Researchers say the hemp oil extract, known as cannabidiol (CBD), is not psychoactive and would be used to treat only debilitating seizure disorders.
Several lawmakers, like Gladys Robinson (D-Guilford), showed their support for the bill by relating their experiences of having family members with epilepsy.
“The horror of parents not having alternatives is a terrible thing and so this bill moves us forward in research and I'm proud of the fact that we have in North Carolina some of the best research universities,” she said.
Legislators noted that the medicine would not be distributed by pharmacists because it is not yet included on the approved FDA drug list. Instead, families and their neurologists would have to register with the state.

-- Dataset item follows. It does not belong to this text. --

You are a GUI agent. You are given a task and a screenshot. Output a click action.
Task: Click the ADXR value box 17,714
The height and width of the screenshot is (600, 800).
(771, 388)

The CBD oil is currently undergoing fast-track FDA clinical trials and would likely take a few years before it’s approved. For that reason, Senator Jim Davis (R-Macon) asked legislators if they could add a 10-year sunset provision to the bill.
“We do not know what exactly the side effects of this drug are and we won’t know until these clinical trials are complete, so I’m kind of concerned that we would allow this to be open-ended,” he said.
Senator Apodoca said the provision is not necessary at this time, as they’d watch the implementation of the legislation very carefully.
With overwhelming support from the House and Senate, the bill now heads to the Governor.